Preoperative serum leptin levels in patients with endometrial cancer and its correlation with prognostic variables
E. Karahanoglu1, I. Adanir1, G. Boyraz1, N. Sahin1, Z. S. Tuncer1,*
1 Gynecologic Oncology Unit, Department of Obstetrics and Gynecology, Hacettepe University Faculty of Medicine, Ankara (Turkey)
Eur. J. Gynaecol. Oncol. 2012, 33(3), 278–280;
Published: 10 June 2012
Purpose of investigation: Since leptin is believed to be a key player in carcinogenesis, a study has been designed to investigate the relationship between leptin levels and endometrial cancer. Methods: A study including 30 patients with endometrial cancer and 30 healthy controls was carried out between November 2008 and July 2009 in Hacettepe University Hospital.
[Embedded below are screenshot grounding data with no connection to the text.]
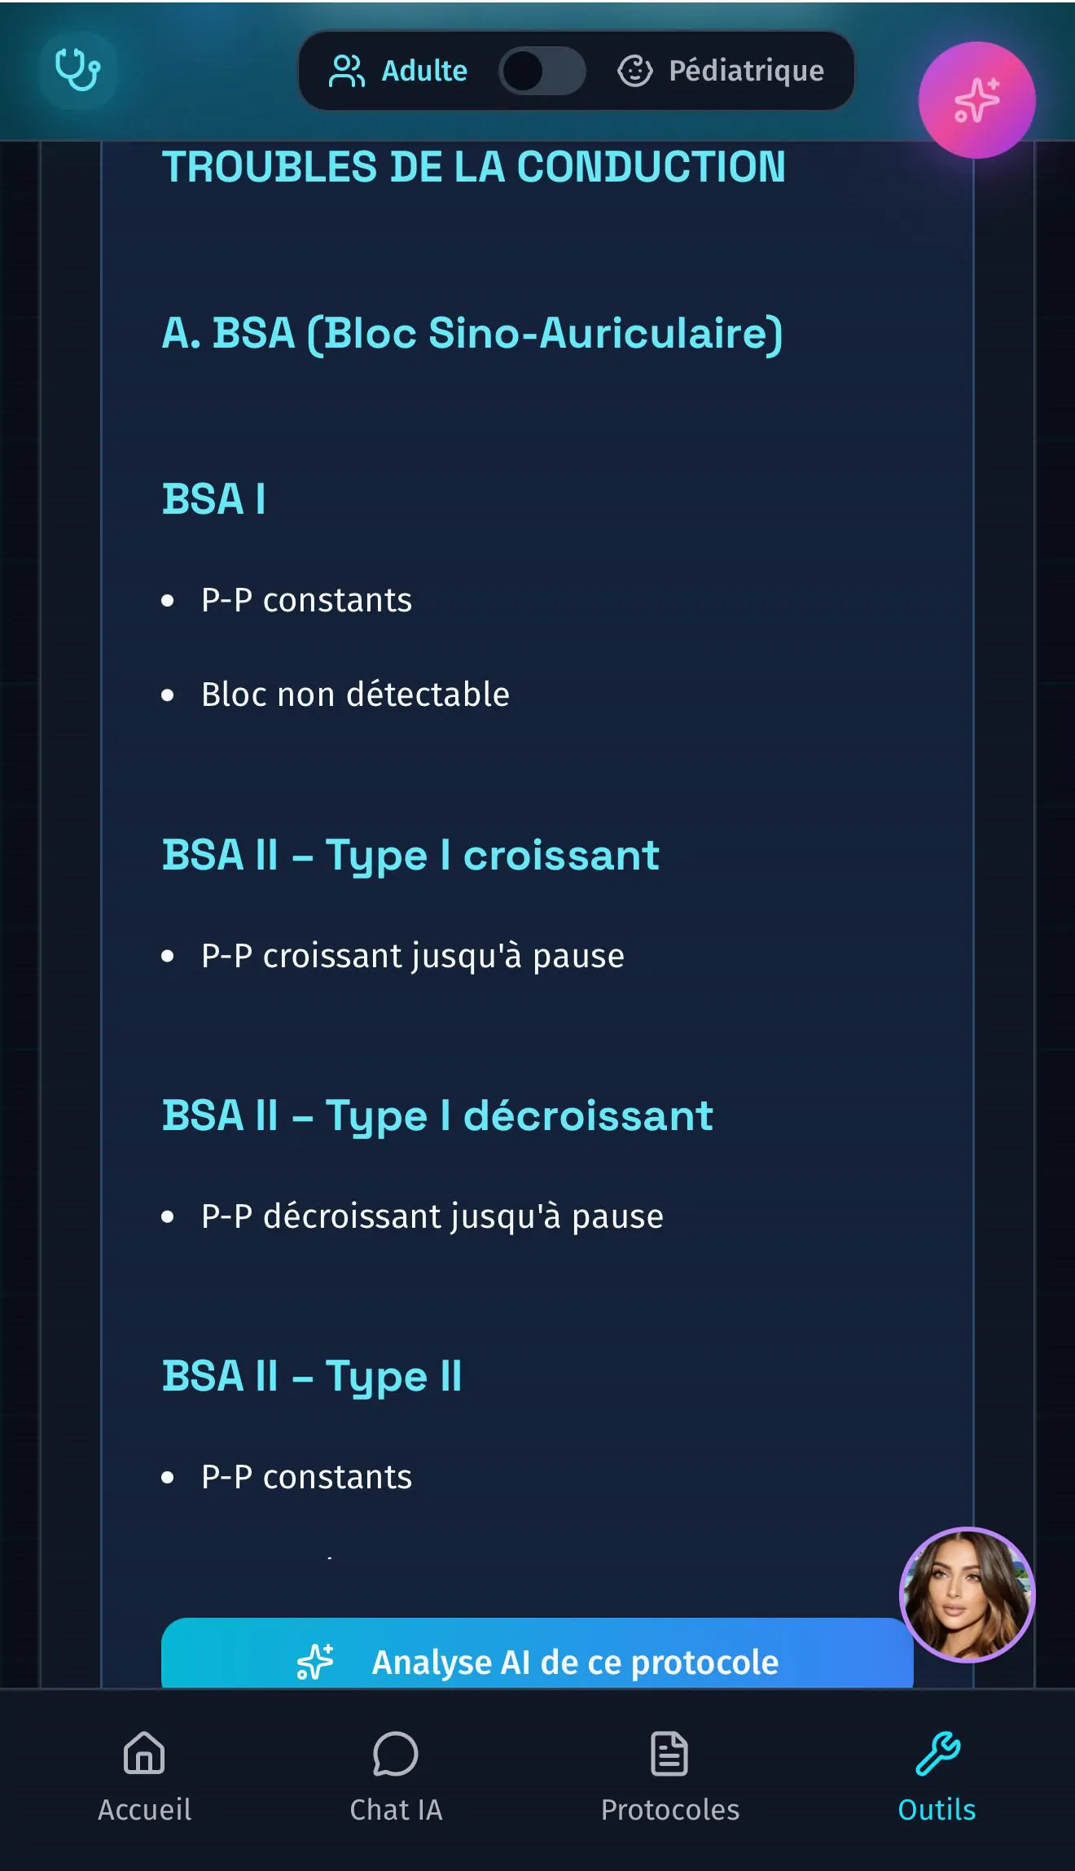Select the Pédiatrique mode label
The height and width of the screenshot is (1871, 1075).
point(746,71)
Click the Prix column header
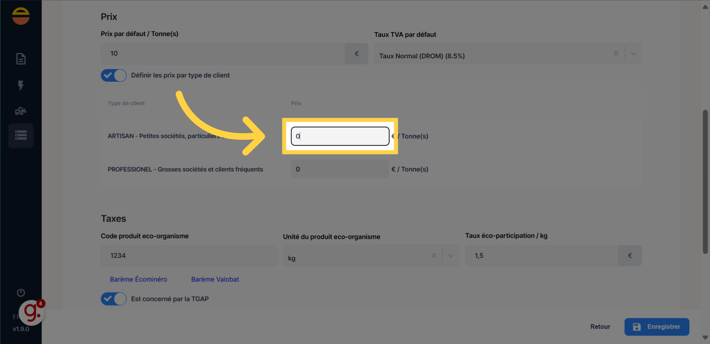This screenshot has height=344, width=710. [x=296, y=103]

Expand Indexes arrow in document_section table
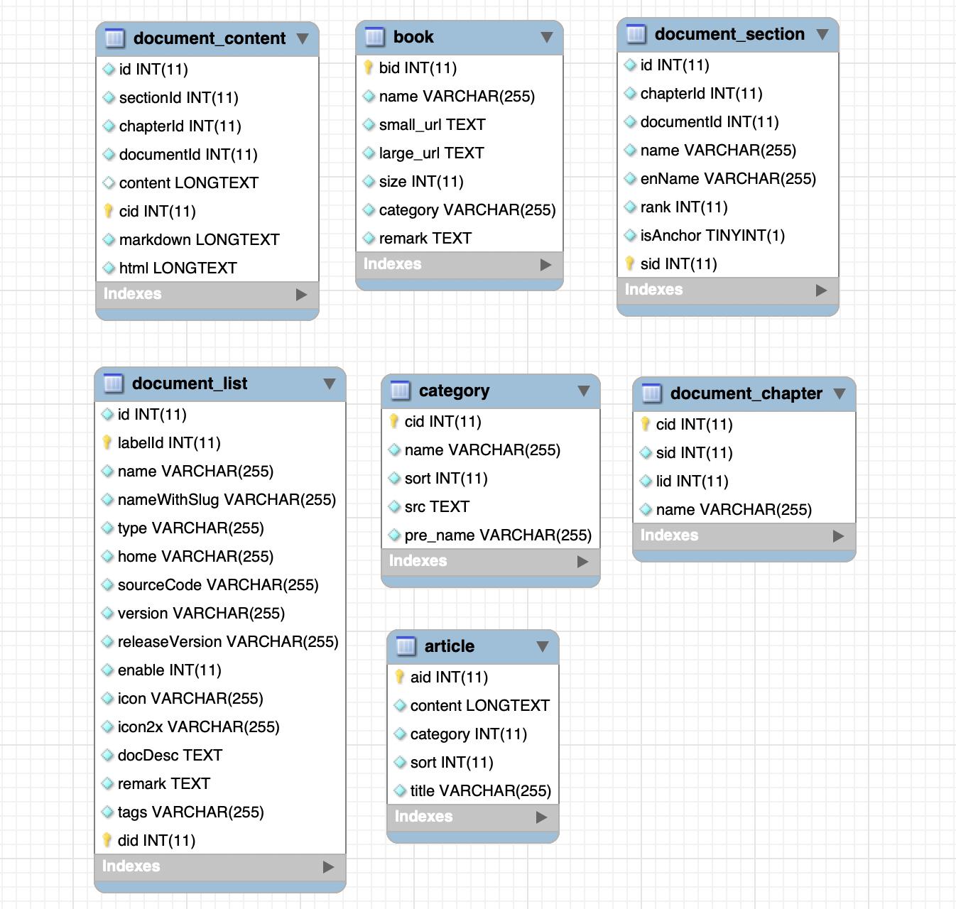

All patients with endometrial cancer underwent a complete surgical staging procedure including lymphadenectomy. Preoperative leptin levels of endometrial cancer patients and healthy controls were compared. The relationships between leptin levels and stage, grade, histological type and lymph node status of endometrial cancer cases were evaluated. Results: The mean serum leptin levels were 16.9 ng/mL among endometrial cancer cases and 19.0 ng/mL among controls (p = 0.32). Of endometrial cancer cases, the mean leptin level was found to be 15.8 ng/mL for Stage I and 18.5 ng/mL for Stage II-IV disease (p = 0.34). The figure was 17.7 ng/mL for endometrioid and 13.2 ng/mL for non-endometrioid type of tumor (p = 0.24). The mean leptin levels of 16.3 ng/mL for grade 1 and 19.9 ng/mL for grade 2- 3 tumors were observed (p = 0.07). The cases with positive and negative lymph nodes had leptin levels of 20.2 ng/mL and 16.1 ng/mL, respectively (p = 0.30). Conclusions: Serum leptin levels in endometrial cancer patients were similar to healthy controls. Leptin did not show any significant correlation with stage, grade, histological type and node metastases in endometrial cancer.